Archismita Choudhury

Online gender-based violence, including gendered disinformation, uses gender as the main axis for their attacks against a target (or targets). But it’s not the only identity they use. Attackers often also use various other marginalised identities their target(s) may have in their attacks to demean and invalidate women and queer persons.

One of these identities is disability. Although disability-related attacks are also used against non-disabled women, it is done in a way that shows disability as undesirable and a legitimate mode of dismissal.

So when it comes to disabled women and queer crips, these attacks have exponentially more venom.

A quick introduction to gendered disinformation: “Gendered disinformation is a strategy to silence women and queer folks that “uses false or misleading gender and sex-based narratives against women, often with some degree of coordination”, and aims to stop women and queer (human rights defenders) from taking part in digital publics.

Not only does it combine falsity, coordination and malign intent — the three defining characteristics of disinformation — it is gendered because:

  • It targets women and gender-diverse folks.
  • It uses gendered stereotypes and beliefs in its attacks.
  • It reinforces prejudices and barriers against gender justice.”[1]

And we know that gender and disability already intersect in the lives of disabled women and queers in various ways, such as when a disabled woman is thought to be not “woman enough” because she cannot take care of her family in exactly the same ways that a non-disabled woman is able to, or when disabled queers are distanced from their sexualities and invisibilised in the community.

These existing social norms are leveraged by attackers online against disabled women and queer persons when they use disability and gender stereotypes and prejudices to influence public opinions about people and communities.

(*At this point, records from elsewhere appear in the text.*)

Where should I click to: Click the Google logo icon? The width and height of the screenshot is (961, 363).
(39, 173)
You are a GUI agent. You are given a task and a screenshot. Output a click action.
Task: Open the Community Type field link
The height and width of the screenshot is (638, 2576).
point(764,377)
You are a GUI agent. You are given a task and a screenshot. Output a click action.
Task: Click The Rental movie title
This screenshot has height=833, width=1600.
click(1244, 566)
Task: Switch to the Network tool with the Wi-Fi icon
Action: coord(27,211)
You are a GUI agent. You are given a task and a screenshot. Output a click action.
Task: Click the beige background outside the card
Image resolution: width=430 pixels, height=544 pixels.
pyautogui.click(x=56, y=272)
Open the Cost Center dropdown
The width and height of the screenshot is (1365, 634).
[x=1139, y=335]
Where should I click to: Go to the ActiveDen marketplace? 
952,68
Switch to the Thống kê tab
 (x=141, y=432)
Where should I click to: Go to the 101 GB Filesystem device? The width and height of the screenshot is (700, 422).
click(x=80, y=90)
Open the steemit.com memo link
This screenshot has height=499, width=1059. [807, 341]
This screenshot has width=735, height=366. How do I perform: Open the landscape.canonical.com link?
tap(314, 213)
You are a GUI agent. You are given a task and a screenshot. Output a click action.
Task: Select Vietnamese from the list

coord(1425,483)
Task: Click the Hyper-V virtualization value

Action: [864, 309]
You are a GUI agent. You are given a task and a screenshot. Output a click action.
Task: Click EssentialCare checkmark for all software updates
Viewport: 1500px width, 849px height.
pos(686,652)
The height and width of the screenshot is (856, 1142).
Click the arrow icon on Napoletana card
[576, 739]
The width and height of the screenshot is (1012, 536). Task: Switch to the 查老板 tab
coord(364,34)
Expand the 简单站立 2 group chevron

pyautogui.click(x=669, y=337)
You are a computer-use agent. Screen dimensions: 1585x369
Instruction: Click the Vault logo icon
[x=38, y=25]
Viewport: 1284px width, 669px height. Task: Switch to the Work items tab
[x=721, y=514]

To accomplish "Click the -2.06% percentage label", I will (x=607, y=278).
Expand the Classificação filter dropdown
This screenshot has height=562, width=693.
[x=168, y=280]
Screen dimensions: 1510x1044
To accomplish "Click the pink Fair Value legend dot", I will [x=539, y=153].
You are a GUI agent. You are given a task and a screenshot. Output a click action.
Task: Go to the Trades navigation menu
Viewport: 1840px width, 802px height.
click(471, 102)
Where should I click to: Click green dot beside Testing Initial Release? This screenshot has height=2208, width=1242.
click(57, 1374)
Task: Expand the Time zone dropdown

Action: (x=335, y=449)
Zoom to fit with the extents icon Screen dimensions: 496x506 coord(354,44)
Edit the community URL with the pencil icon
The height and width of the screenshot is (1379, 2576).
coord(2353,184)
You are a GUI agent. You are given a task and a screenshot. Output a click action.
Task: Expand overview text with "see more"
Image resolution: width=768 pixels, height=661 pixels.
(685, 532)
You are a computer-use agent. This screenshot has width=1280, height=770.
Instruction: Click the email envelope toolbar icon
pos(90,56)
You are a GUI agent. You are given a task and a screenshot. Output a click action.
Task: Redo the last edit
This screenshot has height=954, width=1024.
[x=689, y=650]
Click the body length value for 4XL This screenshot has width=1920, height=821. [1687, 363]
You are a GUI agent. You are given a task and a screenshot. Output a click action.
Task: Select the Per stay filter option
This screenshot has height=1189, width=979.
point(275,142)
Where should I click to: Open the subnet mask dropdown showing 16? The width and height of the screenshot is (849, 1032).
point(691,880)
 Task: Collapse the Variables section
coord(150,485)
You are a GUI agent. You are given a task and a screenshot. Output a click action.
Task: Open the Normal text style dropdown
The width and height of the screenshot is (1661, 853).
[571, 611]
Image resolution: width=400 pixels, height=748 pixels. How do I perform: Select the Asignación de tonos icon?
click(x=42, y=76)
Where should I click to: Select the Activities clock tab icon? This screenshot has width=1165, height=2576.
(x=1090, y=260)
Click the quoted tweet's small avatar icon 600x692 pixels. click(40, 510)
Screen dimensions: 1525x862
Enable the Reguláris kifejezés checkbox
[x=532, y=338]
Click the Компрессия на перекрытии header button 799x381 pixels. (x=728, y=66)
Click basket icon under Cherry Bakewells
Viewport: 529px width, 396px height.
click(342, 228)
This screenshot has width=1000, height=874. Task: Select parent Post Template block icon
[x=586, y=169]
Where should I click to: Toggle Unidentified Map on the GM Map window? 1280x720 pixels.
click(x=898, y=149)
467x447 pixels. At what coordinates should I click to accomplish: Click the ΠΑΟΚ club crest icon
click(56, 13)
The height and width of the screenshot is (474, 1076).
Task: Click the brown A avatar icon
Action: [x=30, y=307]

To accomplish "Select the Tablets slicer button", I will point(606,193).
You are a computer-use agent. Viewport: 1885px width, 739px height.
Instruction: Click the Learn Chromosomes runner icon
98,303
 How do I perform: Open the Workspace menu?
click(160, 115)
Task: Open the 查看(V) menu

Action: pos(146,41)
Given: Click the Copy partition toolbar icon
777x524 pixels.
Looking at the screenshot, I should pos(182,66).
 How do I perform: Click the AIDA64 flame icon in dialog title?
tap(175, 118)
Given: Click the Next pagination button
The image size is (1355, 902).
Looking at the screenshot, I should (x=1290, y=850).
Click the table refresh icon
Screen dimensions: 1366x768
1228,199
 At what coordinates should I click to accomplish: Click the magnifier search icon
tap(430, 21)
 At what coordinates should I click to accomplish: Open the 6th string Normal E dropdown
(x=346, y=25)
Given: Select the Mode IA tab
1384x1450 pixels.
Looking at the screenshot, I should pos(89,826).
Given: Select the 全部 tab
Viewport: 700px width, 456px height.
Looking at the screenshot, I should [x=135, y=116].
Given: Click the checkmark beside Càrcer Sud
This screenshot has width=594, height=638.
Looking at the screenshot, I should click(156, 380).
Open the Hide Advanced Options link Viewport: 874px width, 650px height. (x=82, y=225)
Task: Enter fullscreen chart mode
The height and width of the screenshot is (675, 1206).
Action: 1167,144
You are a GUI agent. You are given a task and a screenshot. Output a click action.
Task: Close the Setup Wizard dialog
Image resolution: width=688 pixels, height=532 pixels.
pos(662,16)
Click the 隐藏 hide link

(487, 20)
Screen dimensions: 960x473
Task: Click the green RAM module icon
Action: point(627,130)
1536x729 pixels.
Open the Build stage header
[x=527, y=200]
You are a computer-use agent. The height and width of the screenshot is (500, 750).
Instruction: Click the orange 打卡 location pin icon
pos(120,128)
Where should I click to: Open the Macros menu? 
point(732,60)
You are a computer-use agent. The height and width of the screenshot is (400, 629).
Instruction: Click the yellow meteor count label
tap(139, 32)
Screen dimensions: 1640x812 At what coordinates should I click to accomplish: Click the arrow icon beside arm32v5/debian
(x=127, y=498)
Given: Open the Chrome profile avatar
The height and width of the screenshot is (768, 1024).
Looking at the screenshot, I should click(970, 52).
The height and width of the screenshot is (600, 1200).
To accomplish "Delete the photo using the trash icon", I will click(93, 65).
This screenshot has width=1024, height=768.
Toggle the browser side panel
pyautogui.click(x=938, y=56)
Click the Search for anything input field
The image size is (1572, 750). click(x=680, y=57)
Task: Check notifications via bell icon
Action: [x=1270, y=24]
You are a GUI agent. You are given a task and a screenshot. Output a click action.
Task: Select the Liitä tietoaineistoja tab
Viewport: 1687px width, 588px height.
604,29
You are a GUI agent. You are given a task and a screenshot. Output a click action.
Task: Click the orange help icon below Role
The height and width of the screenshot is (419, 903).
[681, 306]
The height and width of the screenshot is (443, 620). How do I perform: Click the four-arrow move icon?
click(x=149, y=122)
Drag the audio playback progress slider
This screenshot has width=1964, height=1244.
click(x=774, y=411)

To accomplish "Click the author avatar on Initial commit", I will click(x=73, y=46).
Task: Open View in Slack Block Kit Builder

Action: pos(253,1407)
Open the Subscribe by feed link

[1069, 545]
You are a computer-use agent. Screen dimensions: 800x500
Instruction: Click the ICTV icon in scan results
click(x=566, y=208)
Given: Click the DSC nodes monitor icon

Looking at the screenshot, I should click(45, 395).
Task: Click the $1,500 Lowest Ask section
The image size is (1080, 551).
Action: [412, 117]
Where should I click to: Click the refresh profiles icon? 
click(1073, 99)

These biases are used to discredit disabled women and queer persons, as gendered disinformation aims to, and affect the well-being of people it is targeting.

The result? It chills the participation of disabled women and queer persons in digital publics — voices that are doubly necessary for the healthy functioning of democratic societies as they come from positions that give us more overview into what’s going wrong and how we can do better to include and move forward existing policies, as well as norms.

Apart from the shape that gendered disinformation takes when interlaced with ableism is the question of access itself as it is (or as it is not) encoded into technology platforms that we use. This makes it harder for disabled women and queer persons to even enter popular Big Tech platforms.

As mentioned earlier in the series, “Accessibility in general is hard to come by for disabled persons, be it online or offline. In the digital world, just as in the physical world, access is rarely an in-built feature. It is mostly an afterthought, and a hard-won one at that. Since most platforms aren’t accessible to most disabled persons, the entry of disabled women is either not possible in many or their interactions with the digital environment are forced to remain on the surface-level.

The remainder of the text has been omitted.